Beispielsweise die Lieblingssender im Radio, die
Temperatureinstellung der Klimaanlage oder die Lautstärke von
Warnsignalen. Wenn mehrere Fahrer das Auto fahren, hat man mit dem
eigenen Schlüssel auch gleich die persönlichen
Einstellungen parat.
Mehr Fahrspaß
Obwohl der Corsa schon lange kein reines Stadtauto mehr ist, ist
er für den dichten Stadtverkehr optimal geeignet. Auf
schlechter Fahrbahn bleibt er komfortabel, lässt die
Fahrbedingungen aber weiter gut erfühlen und behält eine
hervorragende Straßenlage.
Das "Sport"-Modell bietet noch wesentlich mehr als das
und stellt die Konkurrenz in einigen Punkten tief in den Schatten.
Die sportliche Ausführung liegt etwas tiefer (vorne 18 mm,
hinten 15 mm), ist härter gefedert und hat eine direktere Lenkung.
Das macht einen deutlichen Unterschied, der sich von der ersten
Minute an angenehm bemerkbar macht. Der Corsa Sport reagiert sehr
direkt, verleitet zu schnellen Kurvenfahrten und schlängelt
sich geschickt durch den Verkehr. Im Gegensatz zum Astra lässt
sich das sportliche Verhalten beim Corsa nicht auf Knopfdruck ein-
und ausschalten. Der Corsa Sport macht immer Spaß, die
weniger athletischen Corsas bleiben immer komfortabel.
Mehr Motoren
Die Motoren wurden vom alten Corsa übernommen. Beide Diesel
(ein 1.3er und ein 1.7er) haben einen Partikelfilter. Den 1.3er
gibt es in einer Variante mit 75 und einer mit 90 PS.
Die 90 PS-Variante ist nicht besonders raffiniert konstruiert,
aber die Leistung stimmt. Dieser Motor macht den Corsa zum flotten
Stadtauto und auch zum prima Kilometerfresser auf der Autobahn.
Letzteres auch dank des sechsten Ganges, der die Drehzahl und den
Verbrauch angenehm niedrig hält. Der 125 PS starke 1,7-Liter
CDTi ist nochmal deutlich stärker und ruhiger. Angesichts der
prima Leistung des 1.3er CDTi ist der 1.7er CDTi den Aufpreis aber
nicht wirklich wert.
Bei den Benzinern beginnt die Palette mit einem sehr sparsamen
Modell, einem 1-Liter-Dreizylinder. Diese Technik garantiert
Verlässlichkeit und niedrigen Verbrauch.
Danach folgen zwei Vierzylinder: ein 1.2er und ein 1.4er.

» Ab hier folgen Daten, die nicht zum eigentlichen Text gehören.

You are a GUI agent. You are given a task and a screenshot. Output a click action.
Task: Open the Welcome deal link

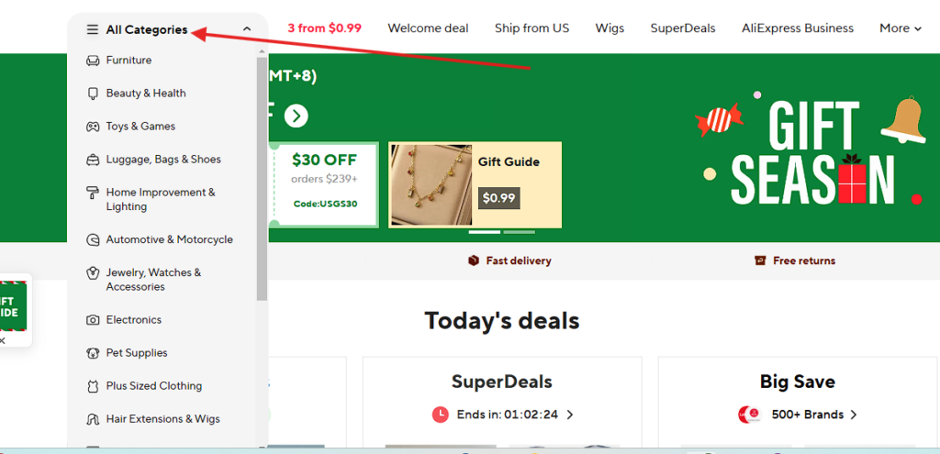point(428,28)
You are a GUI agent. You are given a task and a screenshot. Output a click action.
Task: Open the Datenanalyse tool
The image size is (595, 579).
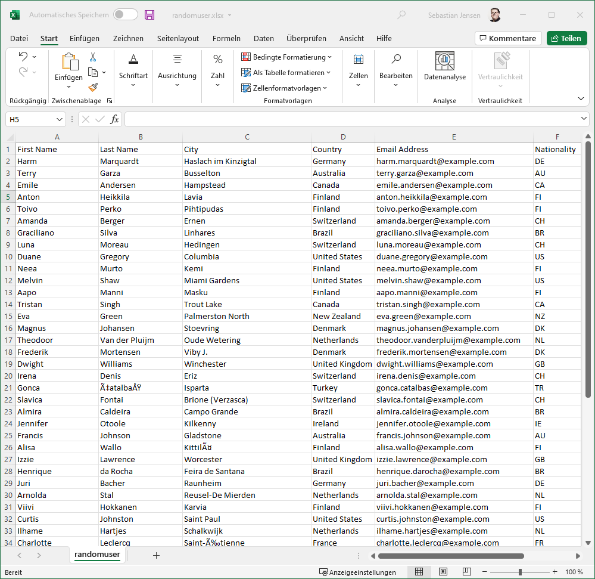coord(444,66)
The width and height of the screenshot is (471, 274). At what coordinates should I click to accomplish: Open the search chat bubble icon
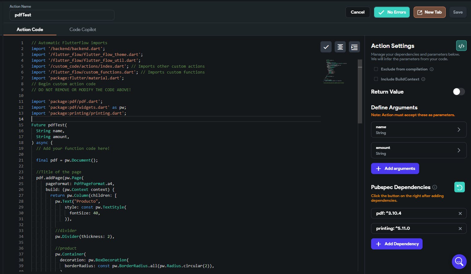(x=459, y=261)
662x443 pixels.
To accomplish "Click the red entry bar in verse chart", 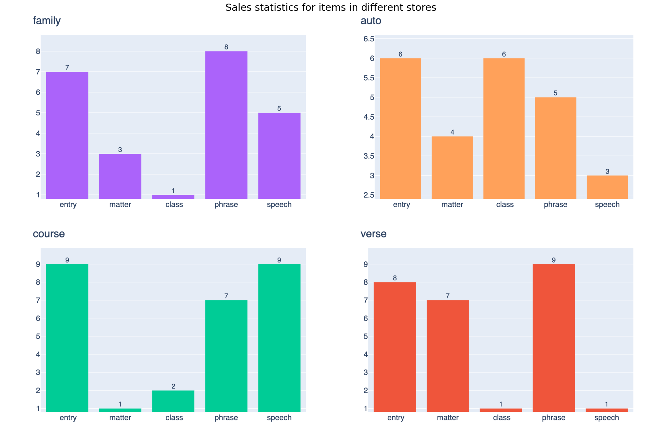I will point(395,347).
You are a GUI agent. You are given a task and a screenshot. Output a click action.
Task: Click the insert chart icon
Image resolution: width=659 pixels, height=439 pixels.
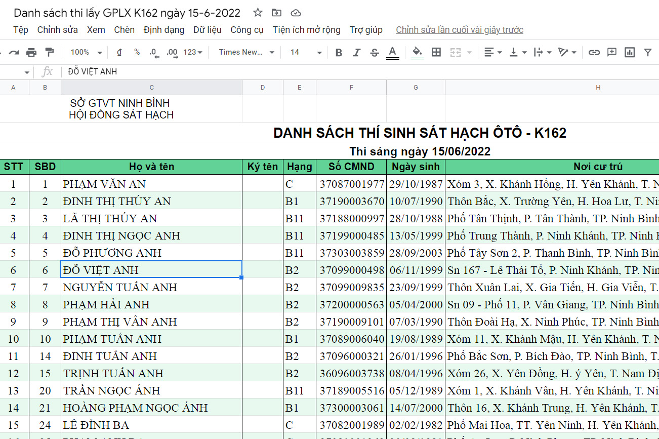pos(630,52)
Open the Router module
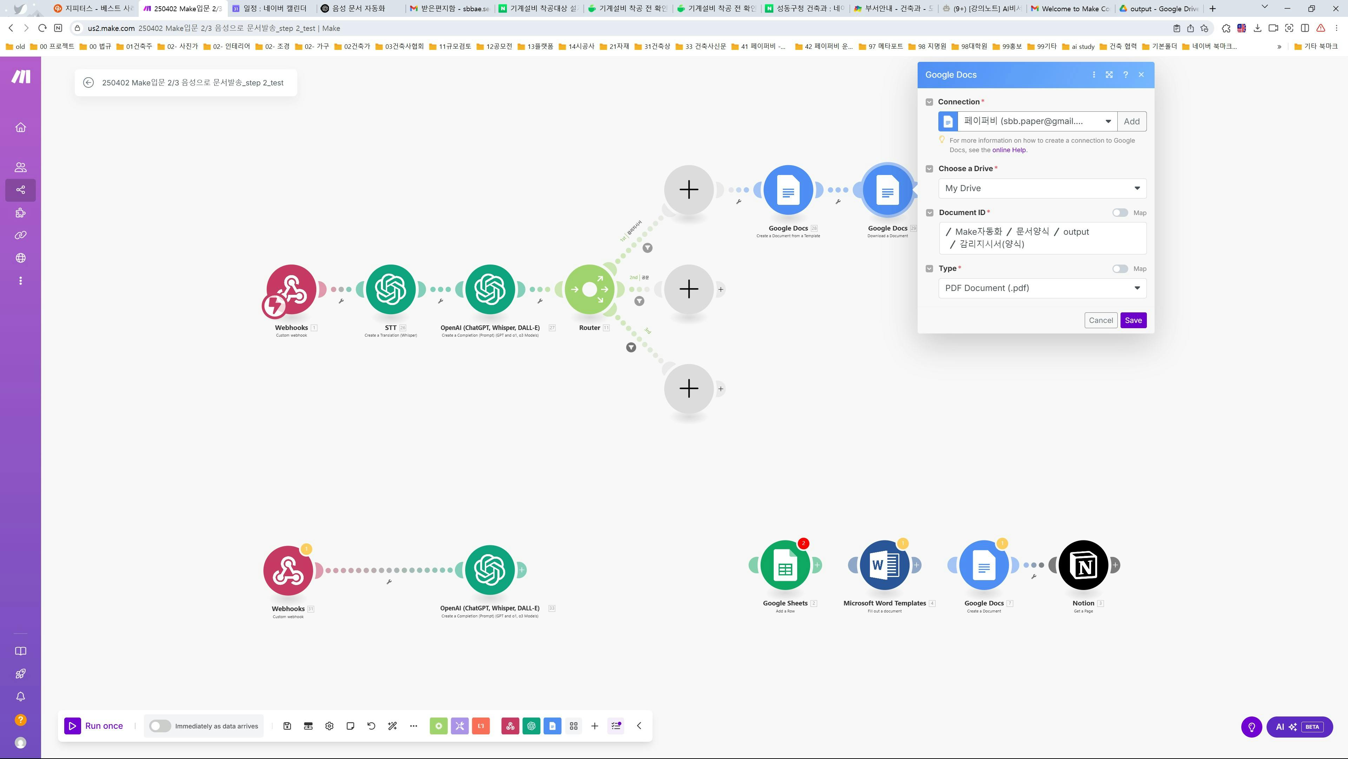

Letzterer ist sehr zu empfehlen und mit ihm sind wir dann auch am
meisten gefahren. Neben dem normalen Getriebe steht ebenfalls ein
Sportgetriebe zur Auswahl. Mit dem normalen Getriebe ist das Auto
sparsam und recht leise. Beim Sportgetriebe liegen die
verschiedenen Übersetzungen nah beieinander, sodass der Motor
von selbst auf Touren gehalten wird. Dadurch gelingt es Opel, dem
bescheidenen Motor Leistungen zu entlocken, die einem
größeren Motor alle Ehre machen würden.
Fazit
Opel hat das beim neuen Astra erprobte Rezept mit gleichem
Erfolg auf den neuen Corsa übertragen. Der Corsa ist nun kein
unauffälliges Mittelmaß mehr, sondern kann mit
ansprechender Formgebung, dynamischem Fahrverhalten und innovativer
Technik punkten. Dabei ist Opel realistisch geblieben und hält
die Preise in bezahlbarer Größenordnung. Unter diesen
Umständen darf's gern ein bisschen mehr sein!